Shell V power, don't touch anything else, plenty of it available here, up north.


----------



## Ronnie

Pretty much every station in portadown sells it


----------



## iPlod999

Shell V Power for me too.


----------



## Neil A

Sainos. Never had any problems. Nectar points too!


----------



## Avanti

Sainsburys when nearby otherwise it's Shell, when I used the Tesco one , the engine light would appear on occasionally


----------



## BoostJunky86

It's very high octane Tesco momentum. Have heard horror stories of the fuel causing issues due to ethanol levels. But I'm no chemist I just know it doesn't seem to do mine any harm?!

I avoid BP ultimate wherever possible as its makes my car run a bit lumpy(or lumper than hairy cams in a old ford engine anyway) 

Does seem to spit more flames on shell mind not ideal but good fun lol!!


----------



## MEH4N

V Power from shell.


----------



## Jmax

Does nobody check to see what category a thread is posted in?


----------



## alan_mcc

Tesco Momentum99 is my prefered "super"..


----------



## iPlod999

Jmax said:


> Does nobody check to see what category a thread is posted in?


Oops. Nope.


----------



## Junior Bear

only v power will do it, i dont touch anything else


more power, more miles!


----------



## Franzpan

Simply Clean said:


> Tescos :thumb:





*rob* said:


> Harvest energy up the road from me, but if I get to a tesco when it needs filling ill use momentum99





nick3814 said:


> Shell V power, don't touch anything else, plenty of it available here, up north.





iPlod999 said:


> Shell V Power for me too.





Neil A said:


> Sainos. Never had any problems. Nectar points too!





Mehan said:


> V Power from shell.





alan_mcc said:


> Tesco Momentum99 is my prefered "super"..





Junior Bear said:


> only v power will do it, i dont touch anything else
> 
> more power, more miles!


Can't get momentum99 in Ireland and Shell don't operate here.

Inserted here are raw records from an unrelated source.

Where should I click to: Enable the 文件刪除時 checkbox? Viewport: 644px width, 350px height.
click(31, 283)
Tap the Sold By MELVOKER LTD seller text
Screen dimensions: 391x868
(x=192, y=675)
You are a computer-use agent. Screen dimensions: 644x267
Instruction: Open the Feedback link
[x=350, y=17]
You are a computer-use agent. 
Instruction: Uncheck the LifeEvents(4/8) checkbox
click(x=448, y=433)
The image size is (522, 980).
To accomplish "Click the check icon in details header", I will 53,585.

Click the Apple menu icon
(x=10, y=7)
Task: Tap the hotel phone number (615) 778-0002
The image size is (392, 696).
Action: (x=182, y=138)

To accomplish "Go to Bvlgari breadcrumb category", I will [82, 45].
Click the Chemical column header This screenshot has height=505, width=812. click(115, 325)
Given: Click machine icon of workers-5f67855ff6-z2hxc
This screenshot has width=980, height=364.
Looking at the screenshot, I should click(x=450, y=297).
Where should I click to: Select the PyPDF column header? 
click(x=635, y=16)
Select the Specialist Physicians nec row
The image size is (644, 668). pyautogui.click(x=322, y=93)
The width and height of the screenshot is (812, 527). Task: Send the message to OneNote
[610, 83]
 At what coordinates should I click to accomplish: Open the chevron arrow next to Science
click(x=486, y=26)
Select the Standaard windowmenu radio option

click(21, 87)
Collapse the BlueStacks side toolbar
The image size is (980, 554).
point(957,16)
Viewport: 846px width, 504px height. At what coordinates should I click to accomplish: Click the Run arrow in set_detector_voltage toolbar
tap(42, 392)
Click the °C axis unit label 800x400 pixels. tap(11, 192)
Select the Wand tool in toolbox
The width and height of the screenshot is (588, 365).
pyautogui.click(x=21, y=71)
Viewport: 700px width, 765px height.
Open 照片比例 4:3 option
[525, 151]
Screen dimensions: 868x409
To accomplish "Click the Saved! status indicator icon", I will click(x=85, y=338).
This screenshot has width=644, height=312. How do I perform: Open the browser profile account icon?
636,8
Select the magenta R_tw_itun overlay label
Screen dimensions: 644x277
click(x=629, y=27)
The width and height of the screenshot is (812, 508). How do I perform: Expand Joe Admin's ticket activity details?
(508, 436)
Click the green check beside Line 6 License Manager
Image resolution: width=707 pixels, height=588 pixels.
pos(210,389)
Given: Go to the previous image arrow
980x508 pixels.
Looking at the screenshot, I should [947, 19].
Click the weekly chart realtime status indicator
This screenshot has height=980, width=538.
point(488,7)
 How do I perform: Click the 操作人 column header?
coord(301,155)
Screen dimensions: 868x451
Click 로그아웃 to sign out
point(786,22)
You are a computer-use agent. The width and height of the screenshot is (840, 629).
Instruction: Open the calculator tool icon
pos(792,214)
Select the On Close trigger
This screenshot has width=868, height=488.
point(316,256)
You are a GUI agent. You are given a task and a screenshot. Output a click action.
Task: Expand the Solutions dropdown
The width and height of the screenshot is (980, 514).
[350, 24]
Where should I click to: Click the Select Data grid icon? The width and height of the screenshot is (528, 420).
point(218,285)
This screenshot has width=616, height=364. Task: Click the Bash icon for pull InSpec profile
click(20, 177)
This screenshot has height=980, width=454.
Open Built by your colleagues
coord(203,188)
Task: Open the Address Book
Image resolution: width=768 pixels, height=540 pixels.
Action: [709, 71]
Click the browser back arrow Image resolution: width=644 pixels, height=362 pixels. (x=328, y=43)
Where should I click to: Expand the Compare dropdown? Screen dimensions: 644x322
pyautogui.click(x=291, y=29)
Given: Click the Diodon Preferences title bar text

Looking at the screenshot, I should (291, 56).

About the only big brand one available is BP. Maxol have super too but its more expensive than BP near me. Both 97ron. Never seen a 99ron fuel over here


----------



## Junior Bear

Fifth gear did tests on the fuel brands twice and both times only v power made the worthwhile difference

Bp ultimate was always most disappointing iirc


Their tests aren't gospel though


----------



## Paddy_R

I'll give a northern Ireland based answer. BP ultimate for me, car runs a bit smoother and I get around 30-35 miles extra per tank over the likes of tracks standard stuff.


----------



## ShiningScotsman

SHell Vpower here or if I am in Yorkshire and get caught short Total Excellum (not sure thats how its spelt but Totals Premium Unleaded


----------



## dooka

Shell or BP..
I don't like using supermarket fuel, generally stuffed full of ethanol, which isn't the best. Although it looks like our fuel will soon have 10% as a minimum..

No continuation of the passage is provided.